Can you transcribe the data from the line with "The width and height of the screenshot is (1091, 808)." to the line with "[x=257, y=353]", both included, reproducing each line exactly?
___ Information given ___
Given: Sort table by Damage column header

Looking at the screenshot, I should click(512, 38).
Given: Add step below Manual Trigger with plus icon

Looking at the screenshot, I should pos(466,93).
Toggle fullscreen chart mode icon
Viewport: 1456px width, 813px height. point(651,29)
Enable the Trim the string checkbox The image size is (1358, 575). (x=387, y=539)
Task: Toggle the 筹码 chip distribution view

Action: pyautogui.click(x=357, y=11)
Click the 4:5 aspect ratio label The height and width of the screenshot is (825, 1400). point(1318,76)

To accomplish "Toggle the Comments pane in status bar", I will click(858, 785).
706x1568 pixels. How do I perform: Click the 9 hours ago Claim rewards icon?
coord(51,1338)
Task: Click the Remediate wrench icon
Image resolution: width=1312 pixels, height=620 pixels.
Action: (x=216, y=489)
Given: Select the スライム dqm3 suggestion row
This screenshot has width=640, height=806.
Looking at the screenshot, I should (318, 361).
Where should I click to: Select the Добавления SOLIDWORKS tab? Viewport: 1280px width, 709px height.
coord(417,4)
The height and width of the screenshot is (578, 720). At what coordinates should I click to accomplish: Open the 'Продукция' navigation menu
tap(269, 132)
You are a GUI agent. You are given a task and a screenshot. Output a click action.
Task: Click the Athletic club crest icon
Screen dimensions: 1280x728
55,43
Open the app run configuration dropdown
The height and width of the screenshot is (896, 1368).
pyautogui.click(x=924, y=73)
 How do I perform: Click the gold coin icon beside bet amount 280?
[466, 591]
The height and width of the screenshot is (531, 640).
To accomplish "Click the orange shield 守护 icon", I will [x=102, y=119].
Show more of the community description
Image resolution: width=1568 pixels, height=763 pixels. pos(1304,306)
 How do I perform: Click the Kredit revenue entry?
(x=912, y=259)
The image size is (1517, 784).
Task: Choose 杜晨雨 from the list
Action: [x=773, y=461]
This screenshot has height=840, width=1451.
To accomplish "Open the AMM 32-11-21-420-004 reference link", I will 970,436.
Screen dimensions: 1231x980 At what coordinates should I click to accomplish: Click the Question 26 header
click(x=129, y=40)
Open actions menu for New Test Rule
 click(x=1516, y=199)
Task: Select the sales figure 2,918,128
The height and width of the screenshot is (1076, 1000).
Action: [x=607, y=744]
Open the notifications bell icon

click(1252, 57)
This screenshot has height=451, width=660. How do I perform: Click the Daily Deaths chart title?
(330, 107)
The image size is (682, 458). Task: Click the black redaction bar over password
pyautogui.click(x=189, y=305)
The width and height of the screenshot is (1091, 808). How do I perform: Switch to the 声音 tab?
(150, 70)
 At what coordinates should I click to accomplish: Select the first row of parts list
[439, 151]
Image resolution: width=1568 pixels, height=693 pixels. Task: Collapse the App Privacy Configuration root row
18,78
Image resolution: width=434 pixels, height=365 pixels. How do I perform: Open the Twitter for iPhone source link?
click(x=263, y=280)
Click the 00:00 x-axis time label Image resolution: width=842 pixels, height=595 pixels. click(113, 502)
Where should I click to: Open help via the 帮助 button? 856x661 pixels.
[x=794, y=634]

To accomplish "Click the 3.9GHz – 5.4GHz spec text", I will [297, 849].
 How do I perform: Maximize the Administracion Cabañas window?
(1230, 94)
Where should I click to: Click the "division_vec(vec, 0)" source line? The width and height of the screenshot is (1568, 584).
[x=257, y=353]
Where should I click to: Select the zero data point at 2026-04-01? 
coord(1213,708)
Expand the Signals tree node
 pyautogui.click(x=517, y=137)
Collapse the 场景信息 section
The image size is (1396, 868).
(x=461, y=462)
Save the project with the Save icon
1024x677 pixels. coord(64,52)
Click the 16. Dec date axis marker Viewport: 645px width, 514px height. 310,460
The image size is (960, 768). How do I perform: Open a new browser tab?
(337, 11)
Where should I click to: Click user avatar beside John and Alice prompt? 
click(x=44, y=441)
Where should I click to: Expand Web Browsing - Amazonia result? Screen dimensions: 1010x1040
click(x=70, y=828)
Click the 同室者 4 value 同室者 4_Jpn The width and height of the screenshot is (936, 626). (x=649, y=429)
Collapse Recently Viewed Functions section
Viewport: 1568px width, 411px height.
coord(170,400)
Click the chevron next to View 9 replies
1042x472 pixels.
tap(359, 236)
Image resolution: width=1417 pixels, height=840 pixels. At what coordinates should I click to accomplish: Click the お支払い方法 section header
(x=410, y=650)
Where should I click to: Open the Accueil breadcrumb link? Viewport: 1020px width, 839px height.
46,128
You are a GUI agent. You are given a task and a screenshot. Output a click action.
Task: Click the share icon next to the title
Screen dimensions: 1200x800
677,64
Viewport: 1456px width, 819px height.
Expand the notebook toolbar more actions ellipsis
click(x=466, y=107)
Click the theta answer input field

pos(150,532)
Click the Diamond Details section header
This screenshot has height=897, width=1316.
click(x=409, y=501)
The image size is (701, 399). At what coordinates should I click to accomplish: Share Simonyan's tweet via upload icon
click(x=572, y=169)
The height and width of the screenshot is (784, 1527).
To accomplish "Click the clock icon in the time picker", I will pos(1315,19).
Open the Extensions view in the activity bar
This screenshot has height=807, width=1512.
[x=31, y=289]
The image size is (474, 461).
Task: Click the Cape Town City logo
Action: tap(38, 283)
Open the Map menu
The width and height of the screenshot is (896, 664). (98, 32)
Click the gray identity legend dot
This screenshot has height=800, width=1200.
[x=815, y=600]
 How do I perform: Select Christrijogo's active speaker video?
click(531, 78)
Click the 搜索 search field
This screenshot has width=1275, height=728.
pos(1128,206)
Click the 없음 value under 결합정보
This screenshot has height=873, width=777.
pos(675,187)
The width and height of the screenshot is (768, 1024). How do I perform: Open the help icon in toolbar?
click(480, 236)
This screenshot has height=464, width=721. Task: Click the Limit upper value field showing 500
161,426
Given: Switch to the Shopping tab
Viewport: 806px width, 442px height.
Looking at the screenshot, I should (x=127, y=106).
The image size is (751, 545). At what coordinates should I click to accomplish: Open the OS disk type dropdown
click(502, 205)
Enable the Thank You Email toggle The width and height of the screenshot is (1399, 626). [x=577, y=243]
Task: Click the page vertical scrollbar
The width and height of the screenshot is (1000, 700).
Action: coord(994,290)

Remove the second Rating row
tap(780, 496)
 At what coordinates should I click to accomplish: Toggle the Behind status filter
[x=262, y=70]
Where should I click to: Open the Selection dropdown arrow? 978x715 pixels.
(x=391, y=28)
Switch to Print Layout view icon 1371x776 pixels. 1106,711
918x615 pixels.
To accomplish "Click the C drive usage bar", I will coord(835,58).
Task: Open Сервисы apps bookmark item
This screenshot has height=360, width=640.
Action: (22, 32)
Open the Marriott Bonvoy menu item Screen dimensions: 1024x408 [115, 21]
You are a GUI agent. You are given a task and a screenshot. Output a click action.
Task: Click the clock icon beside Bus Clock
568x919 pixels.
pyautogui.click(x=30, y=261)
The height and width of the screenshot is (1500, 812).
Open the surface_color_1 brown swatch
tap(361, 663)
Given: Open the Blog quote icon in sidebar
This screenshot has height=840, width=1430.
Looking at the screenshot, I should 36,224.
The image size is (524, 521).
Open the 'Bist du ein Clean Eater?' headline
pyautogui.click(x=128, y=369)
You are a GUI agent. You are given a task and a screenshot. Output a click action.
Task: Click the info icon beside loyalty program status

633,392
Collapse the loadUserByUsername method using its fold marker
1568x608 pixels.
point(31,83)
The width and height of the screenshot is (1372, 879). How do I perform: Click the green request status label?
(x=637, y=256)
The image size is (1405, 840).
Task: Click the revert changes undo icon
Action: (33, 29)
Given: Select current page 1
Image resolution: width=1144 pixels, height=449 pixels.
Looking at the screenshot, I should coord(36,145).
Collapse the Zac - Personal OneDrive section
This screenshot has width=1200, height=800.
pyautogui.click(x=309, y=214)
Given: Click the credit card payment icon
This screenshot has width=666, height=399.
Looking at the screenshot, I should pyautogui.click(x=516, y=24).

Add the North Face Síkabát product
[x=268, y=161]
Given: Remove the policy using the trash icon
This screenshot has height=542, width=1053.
___
Exercise output:
The width and height of the screenshot is (1091, 808). How do I perform: Switch to the 声音 tab?
(150, 70)
 At what coordinates should I click to accomplish: Select the first row of parts list
[439, 151]
Image resolution: width=1568 pixels, height=693 pixels. Task: Collapse the App Privacy Configuration root row
18,78
Image resolution: width=434 pixels, height=365 pixels. How do I perform: Open the Twitter for iPhone source link?
click(x=263, y=280)
Click the 00:00 x-axis time label Image resolution: width=842 pixels, height=595 pixels. click(113, 502)
Where should I click to: Open help via the 帮助 button? 856x661 pixels.
[x=794, y=634]

To accomplish "Click the 3.9GHz – 5.4GHz spec text", I will [297, 849].
 How do I perform: Maximize the Administracion Cabañas window?
(1230, 94)
Where should I click to: Click the "division_vec(vec, 0)" source line? The width and height of the screenshot is (1568, 584).
[x=257, y=353]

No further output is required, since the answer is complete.